We disagree with plaintiff's expansive reading of section 3-
111(a)(7).
     When the circuit court considers a matter on administrative
review, it sits as a court of review, giving deference to the
findings of fact made by the agency from which the appeal is
taken. See 735 ILCS 5/3-110 (West 1994). Like other Illinois
courts of review, the circuit court must have the power to remand
the case during the proceedings if it determines that remand is
required by the record presented to it. Section 3-111(a)(7)

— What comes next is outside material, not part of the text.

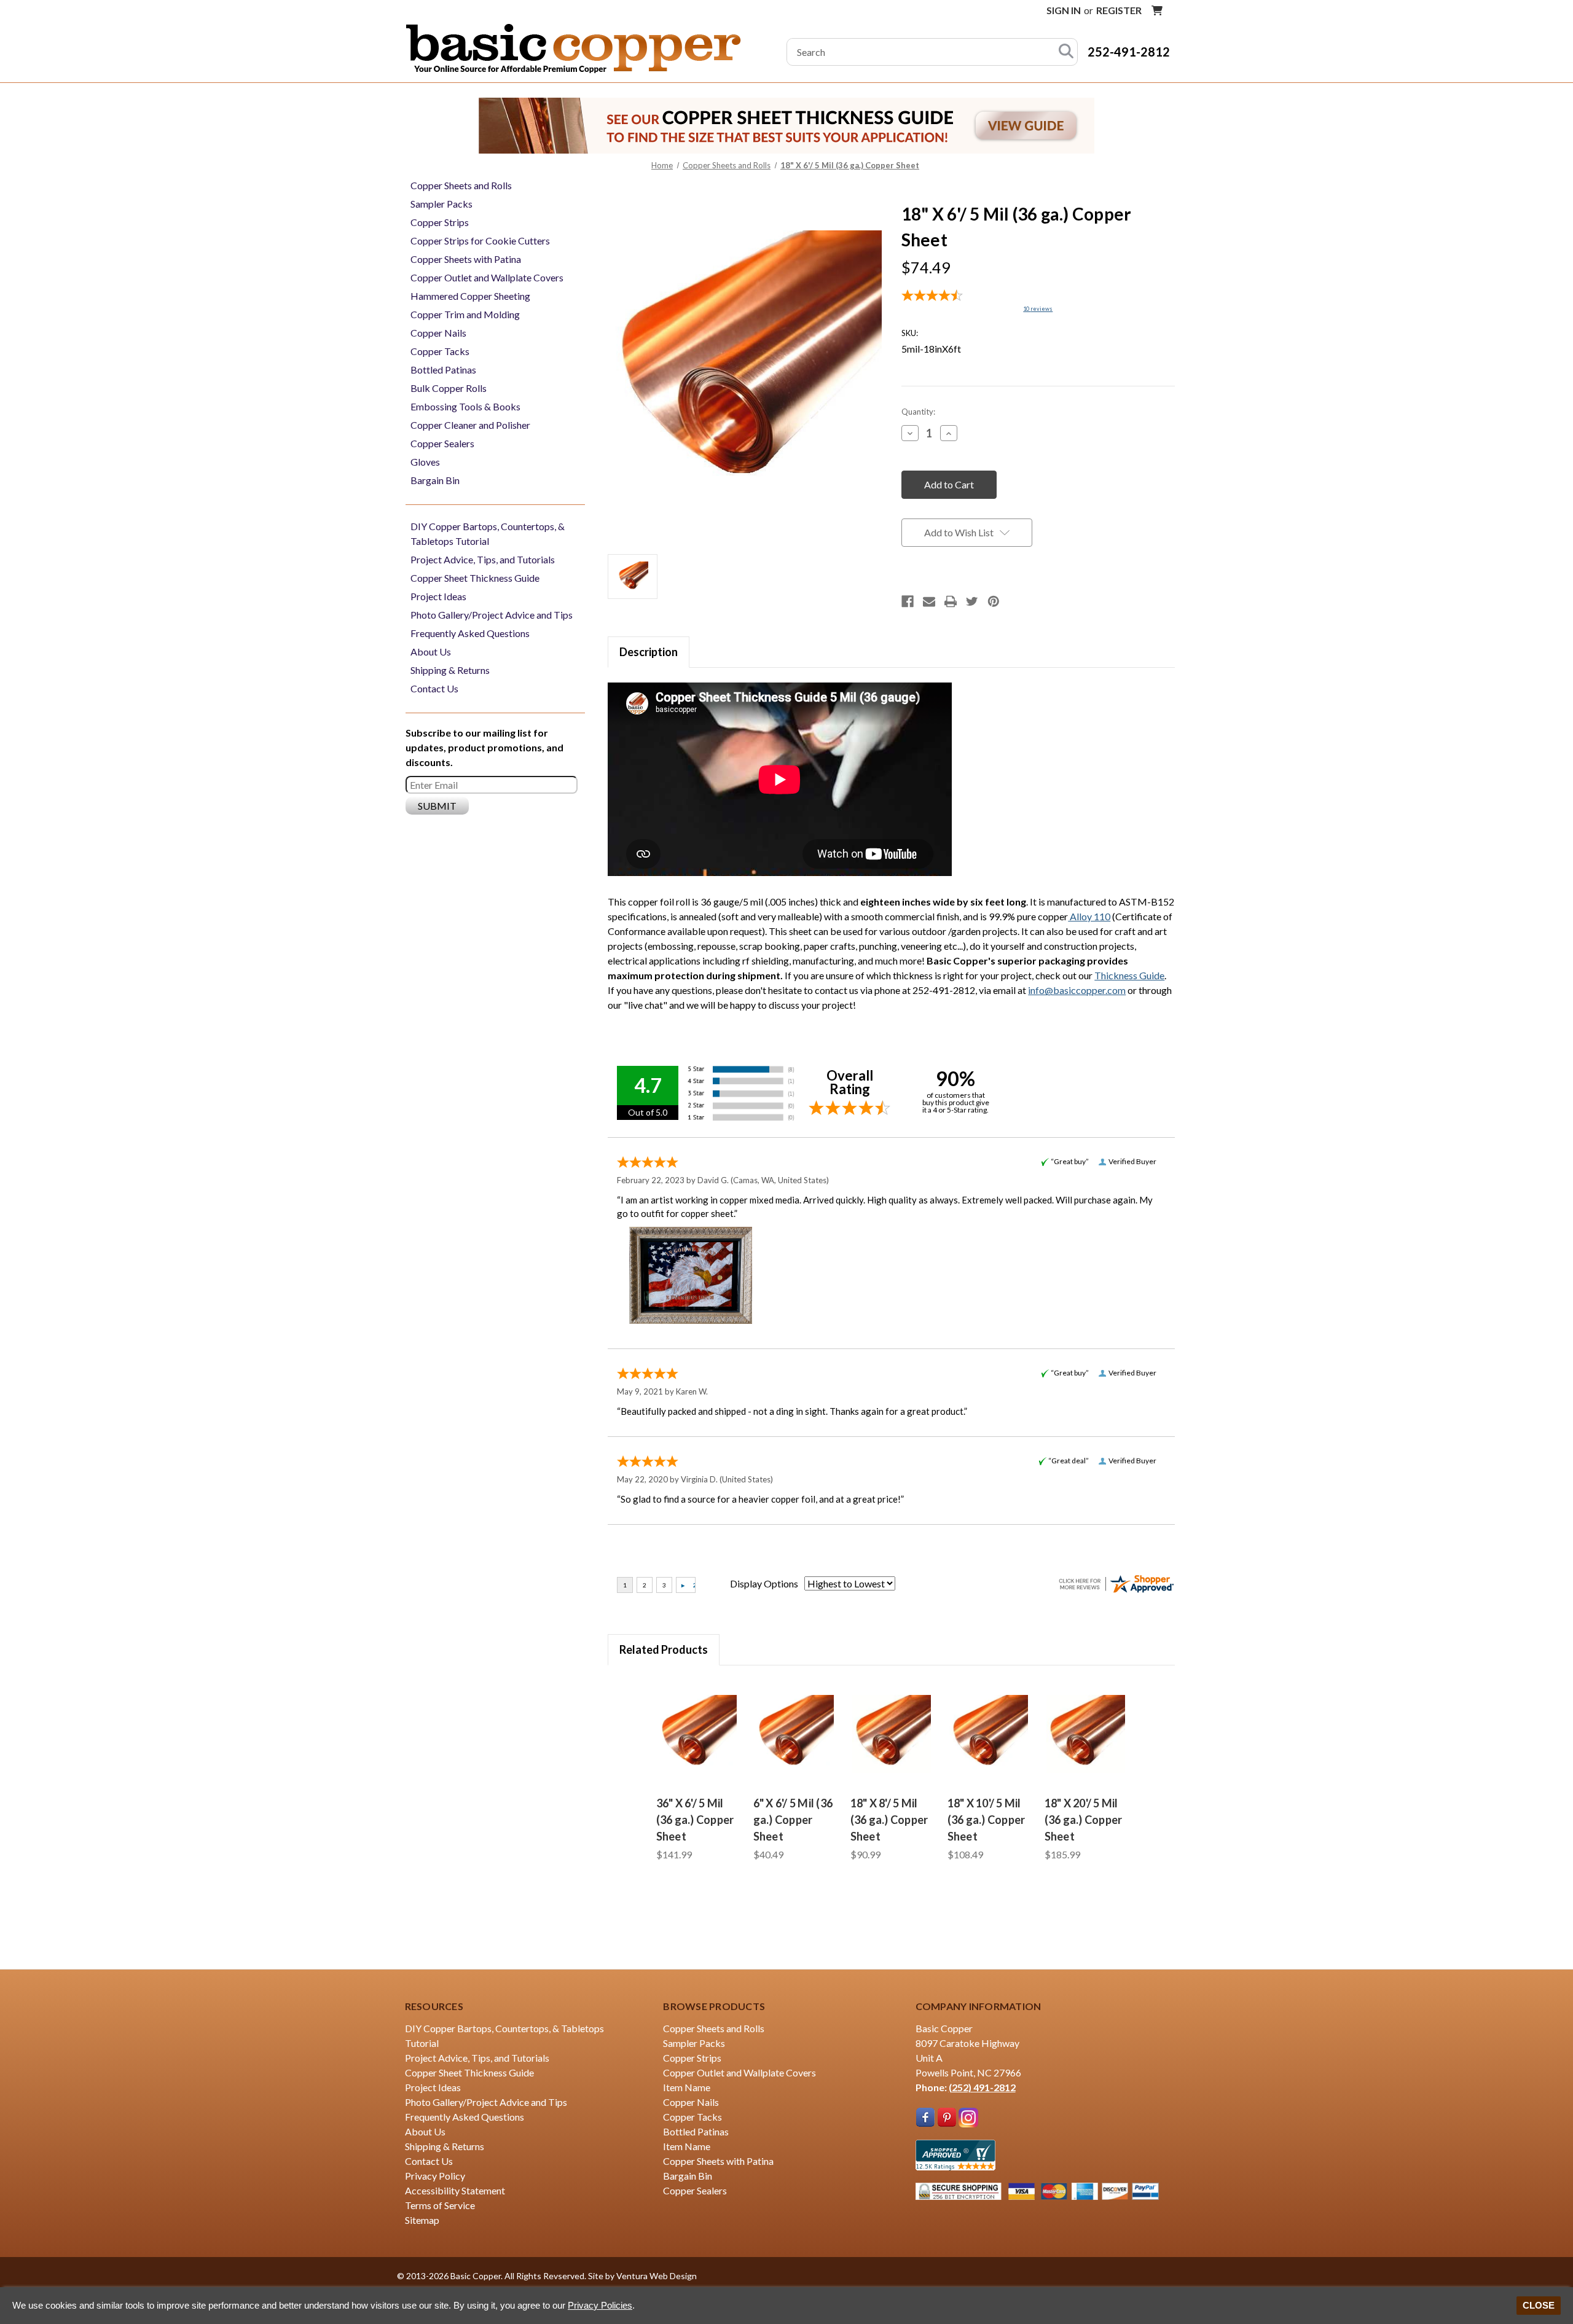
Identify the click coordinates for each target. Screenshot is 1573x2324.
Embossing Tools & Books (465, 406)
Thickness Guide (1129, 975)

merely codifies this rule of appellate procedure, in much the
same way as Supreme Court Rule 366(a)(5) codifies the law of
remandment for our appellate and supreme courts. Cf. 134 Ill. 2d
R. 366(a)(5)("the reviewing court may *** grant any relief,
including remandment, *** that the case may require"). 
     Allowing the circuit court to order remand during the course
of the proceedings is far different, however, from allowing the
court to re-exert its jurisdiction after final disposition. To
allow litigants to re-invoke the circuit court's jurisdiction
simply by alleging the existence of newly discovered evidence in
the circuit court, long after an administrative proceeding has
been concluded, would fatally undermine the finality of
administrative decisions and would directly contravene the
jurisdictional language of sections 3-103 and 3-104.
     Because the circuit court lacked jurisdiction to consider
the plaintiff's second administrative review action, the orders
of the circuit court are void and are hereby vacated.
     GREIMAN, P.J., and QUINN, J., concur.